▸ **SELECTED TEXT**:
# 9 for the Lemon



## Daz (Aug 14, 2001)

I've just had a call from Mick (while he was driving back to the TOTB "paddock") that he has just run his first 9 in the Lemon. :clap: :clap: 

I don't know the exact time (as he'd just had a call to say it was a 9), but as soon as I know what it is, I'll post it up.

WELL DONE MICK !


----------



## Mookistar (Feb 5, 2004)

about bloody time

lol

:bowdown1: 

mook


----------



## Alan (Jul 1, 2001)

Well Done Mick :bowdown1: :bowdown1: :bowdown1:


----------



## bkvj (Feb 13, 2006)

FINALLY! 

well done dude

now again


----------



## MacGTR (Dec 31, 2006)

What a time to do it aswell.


----------



## [email protected] (May 16, 2003)

*9's*

Great news no one deserves it more than Mick :smokin: :squintdan  

and he's just put his RH9 sticker on  

A few of us knew it was coming. Remap by the man Tweenierob, new fuel system, cam tweek and 2 way ATS LSD's ATS&ACROSS CARBONETIC


----------



## MeLLoN Stu (Jun 9, 2005)

Fantastic stuff, had high hopes for Mick and the Lemon this weekend  

Congratulations fella!


----------



## r33 v-spec (May 24, 2002)

Excellent news, and really good to hear that he's hit the 9's. Well deserved. 

Good luck for the rest of the day to Team Skyline!!!


----------



## Howsie (Feb 25, 2002)

Well done fella!


----------



## Gez (Jan 8, 2003)

Yup, i knew it would pull a 9!!!!! Congrats to Mick and the Perfect Touch team. Just out of curiosity, did it ever pull a 9 in Japan???


Gez


----------



## who me? (Jun 15, 2005)

congrats:smokin: 

so pleased ive booked mine in for mapping with tweenierob:bowdown1:


----------



## skyline_boy (Apr 25, 2006)

well done mick:smokin:


----------



## Cardiff R33 (Jan 16, 2004)

grat news! did not go in the end and am gutted! hope the other skyline are doing the business to!


----------



## trackday addict (May 14, 2005)

Huge well done Mick - can imagine the smile on your face already :smokin:


----------



## RKTuning (Nov 7, 2005)

Well done Mick:thumbsup: 
now just the handling course to crack 
Ron


----------



## Kevingo (Feb 21, 2006)

Great News Mick! Finally you got what you deserve!
Very well done mate!

Anybody knows what kind of 9 he did?

Cheers


----------



## [email protected] (May 16, 2003)

*202 MPH*

the nutter just did 202mph top speed. second highest top speed


Gez-nope Limon never did a 9 in Japan


----------



## Kevingo (Feb 21, 2006)

great!

Who did the highest topspeed Ben?

Cheers


----------



## [email protected] (May 16, 2003)

tim red light vs keith got an 8.7 keith bogged



tim in Duke currently has best 1/4 time of the day


----------



## Alan (Jul 1, 2001)

9 sec and 200+ :bowdown1: :bowdown1: :bowdown1:


----------



## R33_GTS-t (Apr 27, 2005)

Nice one Mick. Elvington seems to be gripping quite nicely this year. How long was the top speed run this time round?


----------



## jamesbilluk (Aug 10, 2006)

▸ **DATASET EXTRACT**:
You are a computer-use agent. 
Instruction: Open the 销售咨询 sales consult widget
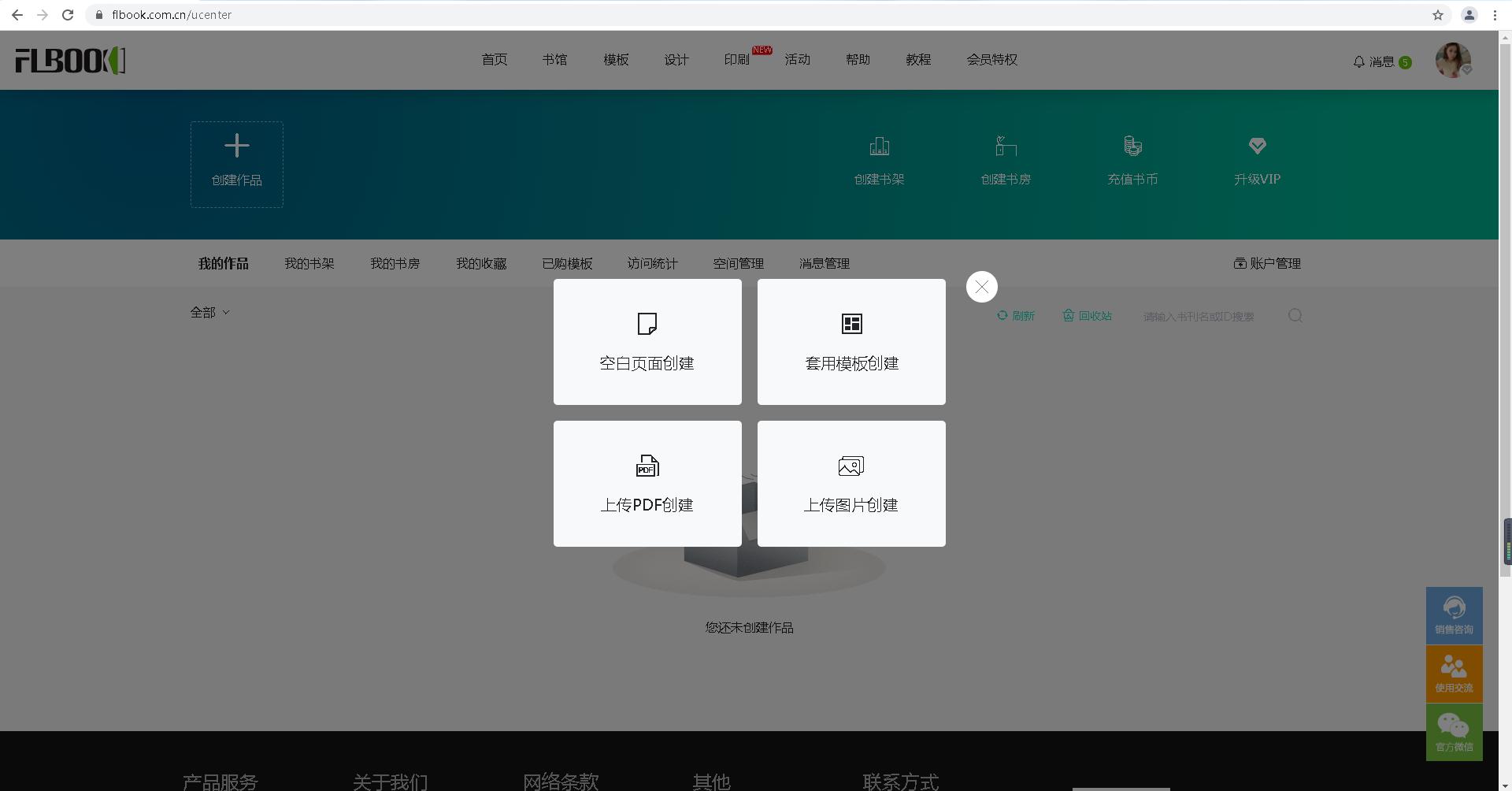(1454, 615)
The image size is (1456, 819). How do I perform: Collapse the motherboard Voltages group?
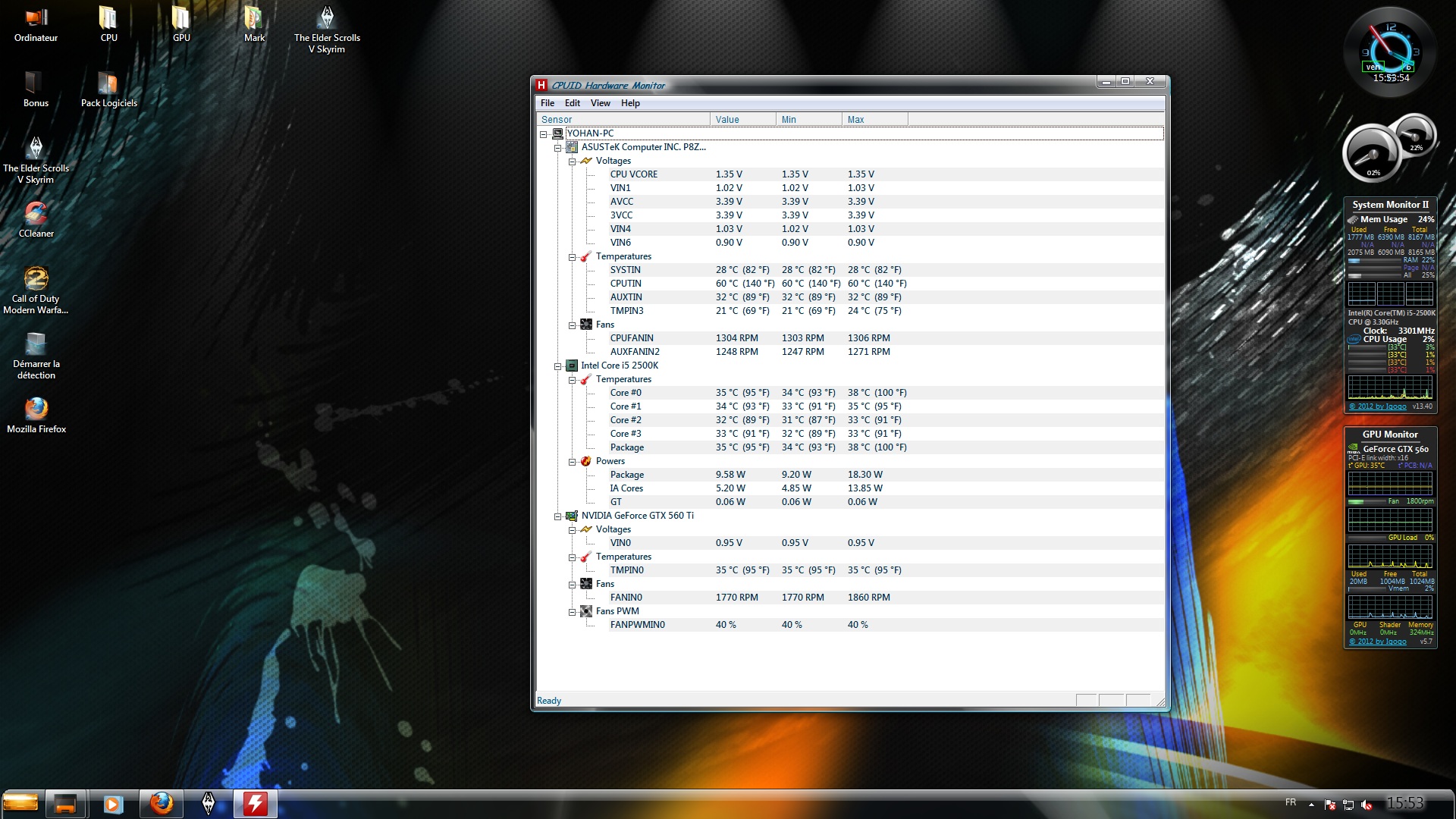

▸ **STATED EXERCISE**:
Reproduce the forum thread verbatim, beginning at the words "## Gez (Jan" and stopping after the words "9 in Japan???". Rely only on the forum thread, not on the data.

▸ **TASK RESPONSE**:
## Gez (Jan 8, 2003)

Yup, i knew it would pull a 9!!!!! Congrats to Mick and the Perfect Touch team. Just out of curiosity, did it ever pull a 9 in Japan???